Lignin:  Lignin is a ubiquitous polymer present in cell wall of all vascular plant, it strengthens the cell wall structure through covalent linkages to cell wall polysaccharides. Lignin       synthesis is often induced at the site of pathogen attack (Sattler and Funnell-Harris 2013). Lignin content and composition have 10 enzymatic step of monolignol pathway, in which lignin monomers are synthesized from amino acid phenylalanine, then oxidatively polymerized into hydroxyphenol- (H-), guiacyl- (G-) or sinapyl- (S-) lignin (Sattler and Funnell-Harris 2013). Lignin deposition is a defense mechanism against pathogens (Nicholson and Hammerschmidt 1992).
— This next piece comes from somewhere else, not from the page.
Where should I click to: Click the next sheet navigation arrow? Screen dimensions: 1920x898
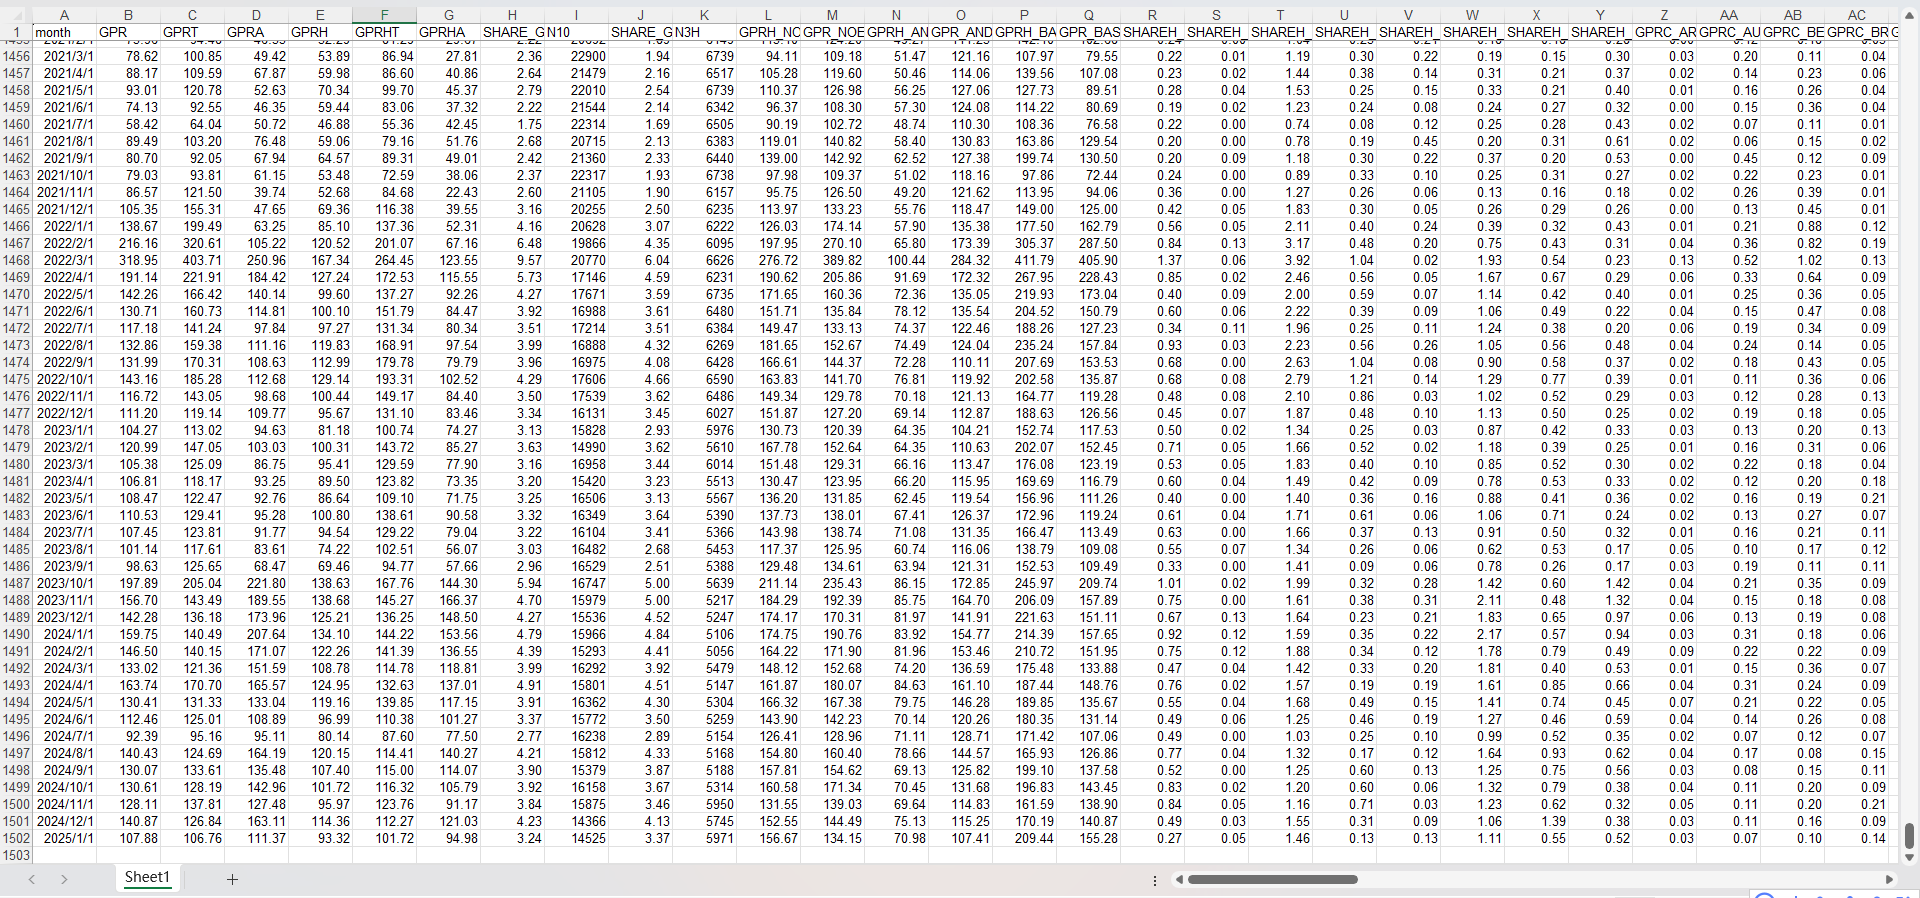point(64,879)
The accumulation of low molecular- weight phenols leading to the formation of biopolymers restricts the spread of the pathogens (example lignin and callose) (Obermeier et al., 2013). Saprophytic and pathogenic fungi induce lignification but yeast and bacteria are poor elicitors of lignification (Vance et al., 1980). The lignin deposited structure, functions as a physical barrier similar to casparian strip, trapping pathogen and thereby restricting their growth (Lee et al., 2019). Menden et al. (2007) have studied that syringyl-lignin accumulate in wheat cell during hypersensitive response upon fungal penetration. Lignification of walls may restrict diffusion of enzymes and toxins from fungus to the host and water and nutrient from host to fungus (Vance et al., 1980). Induction of lignin synthesis is a part of resistance response. An elicitor induced lignin released as lignin-extensin complex was found to be similar to early developmental lignins (Lange et al., 1995).  Plant defense against the pathogen infection is provided by synthesis of phenolics and their polymerization into cell wall (Matern and Kneusel 1988). Lignin and salicylic acid concentration increased during resistant interaction but abscisic acid reduced accumulation. Abscisic acid suppresses expression of many defense-related genes, including those important for phenylpropanoid biosynthesis and those encoding resistance-related proteins (Mohr and Cahill 2006). Funnell-Harris et al. (2010) suggest that impairing lignin biosynthesis does not reduce resistance to some pathogens.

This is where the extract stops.